Saved data entries

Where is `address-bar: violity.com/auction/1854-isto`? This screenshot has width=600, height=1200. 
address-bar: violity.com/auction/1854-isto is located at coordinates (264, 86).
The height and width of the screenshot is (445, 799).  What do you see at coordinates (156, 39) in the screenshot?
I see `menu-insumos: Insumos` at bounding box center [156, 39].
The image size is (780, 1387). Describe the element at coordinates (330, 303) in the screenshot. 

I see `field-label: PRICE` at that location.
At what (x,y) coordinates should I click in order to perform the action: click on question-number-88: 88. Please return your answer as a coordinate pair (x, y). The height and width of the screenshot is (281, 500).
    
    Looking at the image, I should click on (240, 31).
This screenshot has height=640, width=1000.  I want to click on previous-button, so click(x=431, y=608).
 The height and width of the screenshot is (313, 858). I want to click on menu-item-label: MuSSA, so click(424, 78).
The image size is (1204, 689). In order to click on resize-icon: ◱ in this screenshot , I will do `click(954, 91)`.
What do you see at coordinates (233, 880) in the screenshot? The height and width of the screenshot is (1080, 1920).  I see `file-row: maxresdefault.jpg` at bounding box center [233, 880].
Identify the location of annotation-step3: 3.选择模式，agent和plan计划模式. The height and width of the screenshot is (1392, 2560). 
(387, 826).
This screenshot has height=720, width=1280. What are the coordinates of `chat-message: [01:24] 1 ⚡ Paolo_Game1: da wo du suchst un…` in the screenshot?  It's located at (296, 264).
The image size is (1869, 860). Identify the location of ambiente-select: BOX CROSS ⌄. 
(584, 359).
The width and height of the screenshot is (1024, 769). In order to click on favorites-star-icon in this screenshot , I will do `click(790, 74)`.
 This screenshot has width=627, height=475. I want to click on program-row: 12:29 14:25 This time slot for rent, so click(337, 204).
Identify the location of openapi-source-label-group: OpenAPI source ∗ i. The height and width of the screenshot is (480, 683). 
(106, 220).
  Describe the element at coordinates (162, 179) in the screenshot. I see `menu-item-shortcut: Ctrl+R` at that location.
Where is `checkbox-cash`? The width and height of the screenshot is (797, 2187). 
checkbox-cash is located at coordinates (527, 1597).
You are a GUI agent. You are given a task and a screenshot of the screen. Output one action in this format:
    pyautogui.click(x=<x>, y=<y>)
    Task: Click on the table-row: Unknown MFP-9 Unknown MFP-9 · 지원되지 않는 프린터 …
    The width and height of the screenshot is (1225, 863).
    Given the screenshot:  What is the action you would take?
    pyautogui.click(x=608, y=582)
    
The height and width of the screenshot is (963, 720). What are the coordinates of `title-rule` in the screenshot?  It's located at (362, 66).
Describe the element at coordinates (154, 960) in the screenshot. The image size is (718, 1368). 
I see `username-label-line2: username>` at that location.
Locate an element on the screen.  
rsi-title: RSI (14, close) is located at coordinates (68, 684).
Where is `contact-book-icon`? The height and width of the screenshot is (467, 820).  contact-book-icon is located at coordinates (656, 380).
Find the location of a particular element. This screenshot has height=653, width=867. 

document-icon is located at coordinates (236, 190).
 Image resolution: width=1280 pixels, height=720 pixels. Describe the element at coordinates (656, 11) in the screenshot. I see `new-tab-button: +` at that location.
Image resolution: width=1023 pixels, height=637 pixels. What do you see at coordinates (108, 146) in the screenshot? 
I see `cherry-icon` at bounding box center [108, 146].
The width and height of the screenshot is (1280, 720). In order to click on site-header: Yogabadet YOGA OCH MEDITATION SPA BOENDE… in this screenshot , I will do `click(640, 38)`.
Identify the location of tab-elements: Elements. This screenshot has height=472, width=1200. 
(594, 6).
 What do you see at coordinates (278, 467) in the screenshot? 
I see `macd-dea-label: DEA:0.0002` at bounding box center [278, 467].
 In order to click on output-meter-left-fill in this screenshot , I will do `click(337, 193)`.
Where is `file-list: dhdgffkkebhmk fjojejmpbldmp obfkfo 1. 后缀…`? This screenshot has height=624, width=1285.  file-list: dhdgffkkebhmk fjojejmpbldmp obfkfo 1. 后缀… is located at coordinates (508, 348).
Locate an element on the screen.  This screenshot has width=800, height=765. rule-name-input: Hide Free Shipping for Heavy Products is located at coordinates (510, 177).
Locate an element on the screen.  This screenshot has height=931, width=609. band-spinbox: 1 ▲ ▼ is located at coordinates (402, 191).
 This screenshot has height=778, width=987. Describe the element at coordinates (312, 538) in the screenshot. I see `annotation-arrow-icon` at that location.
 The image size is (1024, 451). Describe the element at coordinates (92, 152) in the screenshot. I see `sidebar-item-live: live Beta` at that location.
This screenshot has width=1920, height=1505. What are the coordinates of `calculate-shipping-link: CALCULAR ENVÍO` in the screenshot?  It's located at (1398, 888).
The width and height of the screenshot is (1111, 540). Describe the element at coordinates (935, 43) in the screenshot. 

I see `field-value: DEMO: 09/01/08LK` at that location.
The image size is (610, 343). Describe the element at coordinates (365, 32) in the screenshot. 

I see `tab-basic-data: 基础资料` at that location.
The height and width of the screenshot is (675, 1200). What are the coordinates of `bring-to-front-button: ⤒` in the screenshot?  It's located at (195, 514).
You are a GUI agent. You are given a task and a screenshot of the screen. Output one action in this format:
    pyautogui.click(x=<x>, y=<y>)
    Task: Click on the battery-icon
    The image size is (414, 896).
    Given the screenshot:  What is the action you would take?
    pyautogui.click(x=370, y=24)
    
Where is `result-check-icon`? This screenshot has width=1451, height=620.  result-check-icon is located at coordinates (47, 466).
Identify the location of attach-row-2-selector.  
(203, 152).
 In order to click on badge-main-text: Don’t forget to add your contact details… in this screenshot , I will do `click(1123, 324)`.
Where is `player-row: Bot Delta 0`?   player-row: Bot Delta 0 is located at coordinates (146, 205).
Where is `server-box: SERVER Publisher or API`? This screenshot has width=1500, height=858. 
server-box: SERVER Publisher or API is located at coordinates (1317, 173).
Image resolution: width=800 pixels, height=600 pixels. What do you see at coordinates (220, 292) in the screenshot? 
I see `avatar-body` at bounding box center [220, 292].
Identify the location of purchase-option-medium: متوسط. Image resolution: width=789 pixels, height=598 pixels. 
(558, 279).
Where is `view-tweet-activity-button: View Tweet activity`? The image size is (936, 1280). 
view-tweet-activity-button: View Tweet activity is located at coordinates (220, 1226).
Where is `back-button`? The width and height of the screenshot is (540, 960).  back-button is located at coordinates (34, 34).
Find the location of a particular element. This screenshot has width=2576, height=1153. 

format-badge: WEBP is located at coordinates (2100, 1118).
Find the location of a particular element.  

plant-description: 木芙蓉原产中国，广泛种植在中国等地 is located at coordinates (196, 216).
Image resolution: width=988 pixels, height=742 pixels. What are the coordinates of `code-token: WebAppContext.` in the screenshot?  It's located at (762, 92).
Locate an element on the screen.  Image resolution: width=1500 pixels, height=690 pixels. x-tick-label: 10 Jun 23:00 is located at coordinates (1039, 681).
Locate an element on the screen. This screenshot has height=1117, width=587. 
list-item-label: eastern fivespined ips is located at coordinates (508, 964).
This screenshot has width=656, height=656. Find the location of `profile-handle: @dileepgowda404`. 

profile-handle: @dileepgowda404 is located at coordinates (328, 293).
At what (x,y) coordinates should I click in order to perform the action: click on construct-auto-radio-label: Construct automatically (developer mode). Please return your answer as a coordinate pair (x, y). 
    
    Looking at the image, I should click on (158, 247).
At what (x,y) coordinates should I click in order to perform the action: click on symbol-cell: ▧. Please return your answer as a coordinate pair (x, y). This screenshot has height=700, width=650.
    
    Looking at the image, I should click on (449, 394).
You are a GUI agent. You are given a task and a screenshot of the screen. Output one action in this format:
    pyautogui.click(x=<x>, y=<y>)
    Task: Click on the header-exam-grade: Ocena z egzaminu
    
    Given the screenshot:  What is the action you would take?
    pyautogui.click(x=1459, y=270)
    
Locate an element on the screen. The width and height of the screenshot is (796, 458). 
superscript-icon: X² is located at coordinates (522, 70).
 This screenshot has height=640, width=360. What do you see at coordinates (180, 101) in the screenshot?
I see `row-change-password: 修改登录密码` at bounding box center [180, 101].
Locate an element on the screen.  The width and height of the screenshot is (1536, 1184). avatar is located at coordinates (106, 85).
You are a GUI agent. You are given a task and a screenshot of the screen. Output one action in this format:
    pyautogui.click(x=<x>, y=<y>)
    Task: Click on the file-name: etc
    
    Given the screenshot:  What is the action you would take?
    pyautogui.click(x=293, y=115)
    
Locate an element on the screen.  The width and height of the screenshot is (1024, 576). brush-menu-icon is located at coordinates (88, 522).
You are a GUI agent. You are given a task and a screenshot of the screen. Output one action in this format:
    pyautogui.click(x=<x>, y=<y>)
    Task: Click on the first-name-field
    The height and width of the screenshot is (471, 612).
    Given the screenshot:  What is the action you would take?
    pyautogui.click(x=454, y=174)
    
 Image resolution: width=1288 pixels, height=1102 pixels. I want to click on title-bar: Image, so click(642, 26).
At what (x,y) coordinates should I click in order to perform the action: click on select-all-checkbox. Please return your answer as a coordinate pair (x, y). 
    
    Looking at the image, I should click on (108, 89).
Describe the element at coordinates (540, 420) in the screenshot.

_GOAL OF THE EXERCISE_: Duplicate the rows verbatim, starting at the line containing "The height and width of the screenshot is (675, 1200)." and ending at the line containing "In order to click on badge-main-text: Don’t".

_RESULT_:
The height and width of the screenshot is (675, 1200). What are the coordinates of `bring-to-front-button: ⤒` in the screenshot?  It's located at (195, 514).
You are a GUI agent. You are given a task and a screenshot of the screen. Output one action in this format:
    pyautogui.click(x=<x>, y=<y>)
    Task: Click on the battery-icon
    The image size is (414, 896).
    Given the screenshot:  What is the action you would take?
    pyautogui.click(x=370, y=24)
    
Where is `result-check-icon`? This screenshot has width=1451, height=620.  result-check-icon is located at coordinates (47, 466).
Identify the location of attach-row-2-selector.  
(203, 152).
 In order to click on badge-main-text: Don’t forget to add your contact details… in this screenshot , I will do `click(1123, 324)`.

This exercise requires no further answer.